The Bull Case Isn't Dead

Despite the pullback, several factors support Bitcoin over the medium term:

Regulatory clarity: The incoming administration is expected to pursue crypto-friendly policies, including clearer regulatory frameworks and potentially a strategic Bitcoin reserve.

Institutional adoption: Major financial institutions continue building crypto infrastructure and offering Bitcoin products to clients.

Halving aftermath: Historically, Bitcoin has rallied in the 12-18 months following halving events.

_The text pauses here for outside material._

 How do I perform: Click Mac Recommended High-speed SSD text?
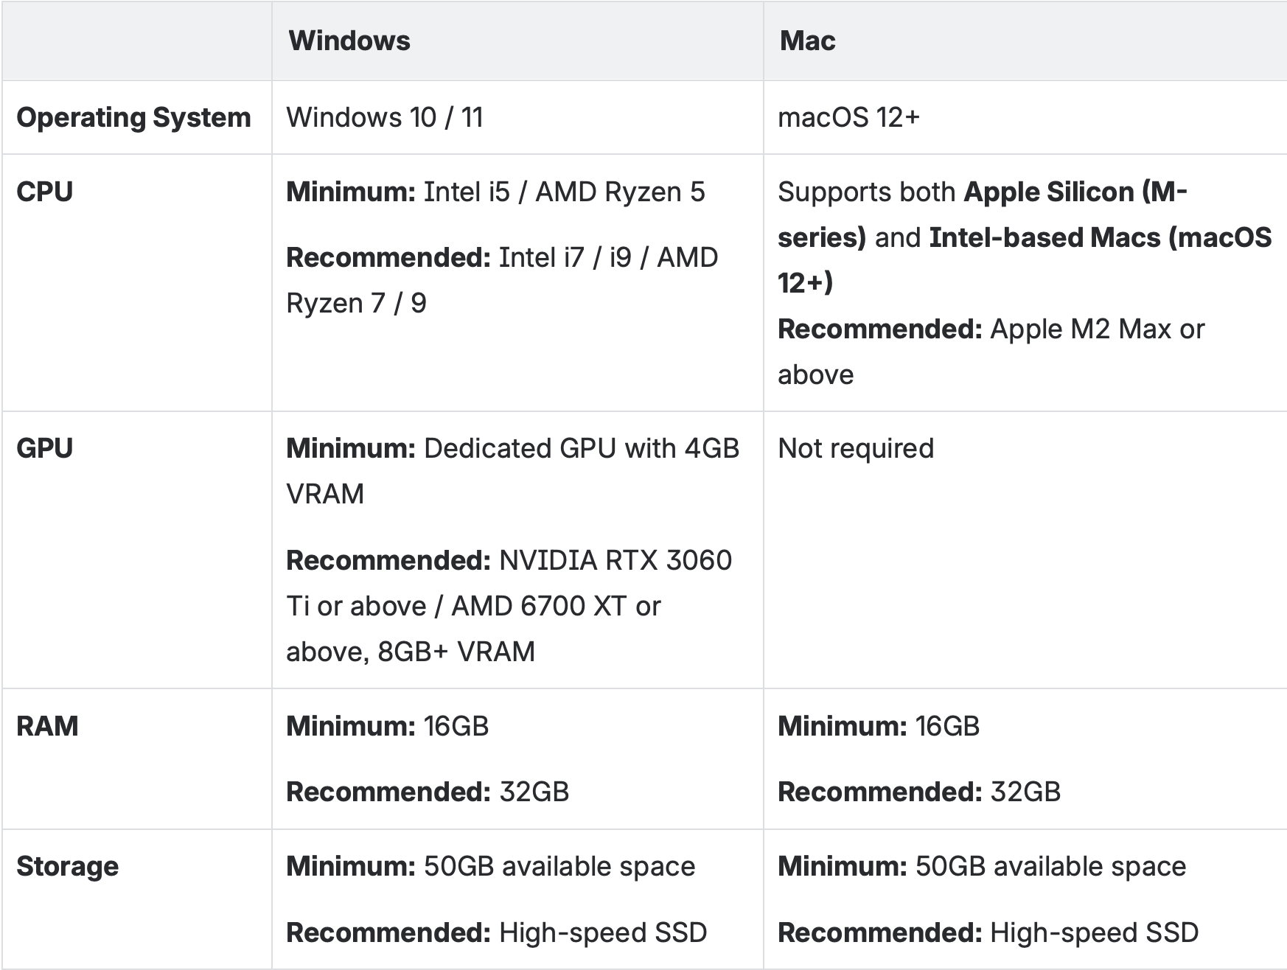tap(988, 932)
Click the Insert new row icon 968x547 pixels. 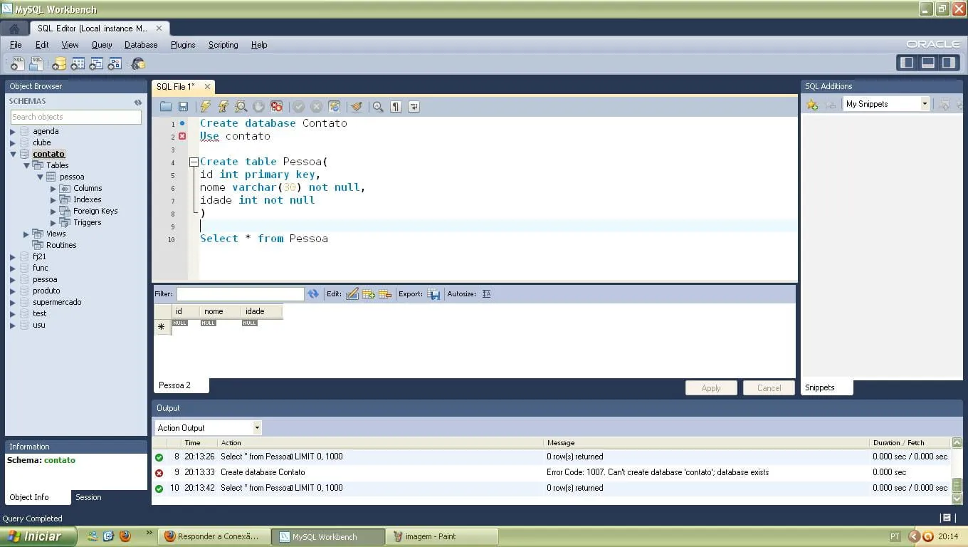(x=369, y=293)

The April 2024 halving's full impact may not yet be priced in.

Supply dynamics: Long-term holders continue accumulating, reducing liquid supply and potentially setting up for future price appreciation.

The Bear Case Strengthens

However, bears have valid concerns:

Correlation risk: Bitcoin's increased correlation with tech stocks means it can't serve as a true diversifier during risk-off periods.

Rate sensitivity: Higher-for-longer rates are fundamentally challenging for non-yielding assets.

Regulatory uncertainty: Despite optimism about the new administration, implementation of crypto-friendly policies could take years.

Valuation: At $90,000+, Bitcoin trades at levels that historically have preceded significant corrections.

What to Do Now

For crypto investors navigating this volatility:

  1. Size appropriately: Crypto should represent only what you can afford to lose—typically 5% or less of a portfolio
  2. Dollar-cost average: Rather than timing entries, consider regular purchases that smooth out volatility
  3. Focus on fundamentals: Short-term price action is noise; long-term adoption trends are signal
  4. Don't panic sell: Bitcoin has recovered from larger percentage drops multiple times

The Bigger Picture

Bitcoin's drop below $90,000 is a reminder that cryptocurrency remains a volatile, speculative asset class despite years of institutional adoption. The digital asset will likely continue to trade in sympathy with tech stocks and respond to monetary policy signals.

For long-term believers, pullbacks represent accumulation opportunities. For traders, the $90,000 level will be crucial to watch. And for skeptics, the correlation with traditional markets raises legitimate questions about Bitcoin's role as a portfolio diversifier.